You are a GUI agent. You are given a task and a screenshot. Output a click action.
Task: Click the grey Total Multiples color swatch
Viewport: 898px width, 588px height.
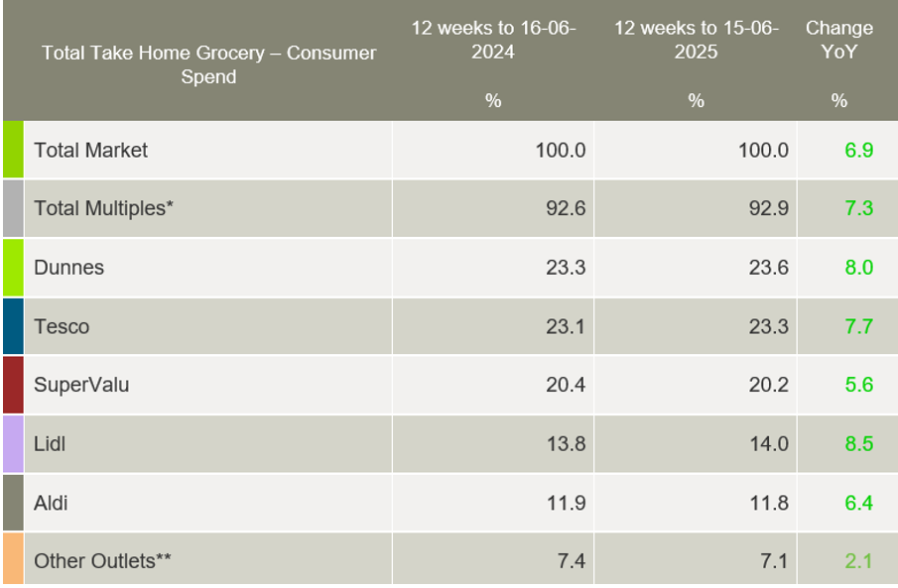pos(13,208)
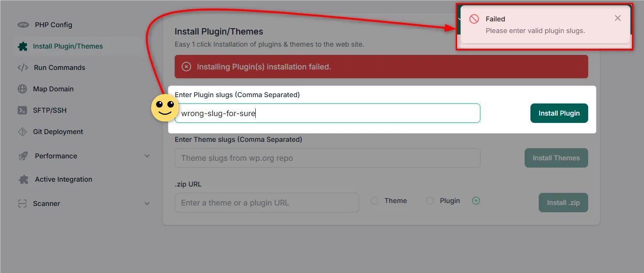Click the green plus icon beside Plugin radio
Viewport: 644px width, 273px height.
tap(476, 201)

┄┄┄┄┄┄┄┄┄┄┄┄┄┄┄┄┄┄┄┄

**Your task**
Word for word, print the material above, but without its pictures.

**Your solution**
You are a GUI agent. You are given a task and a screenshot. Output a click action.
Task: Click the grey Total Multiples color swatch
Viewport: 898px width, 588px height.
pos(13,208)
Click the green plus icon beside Plugin radio
Viewport: 644px width, 273px height.
tap(476, 201)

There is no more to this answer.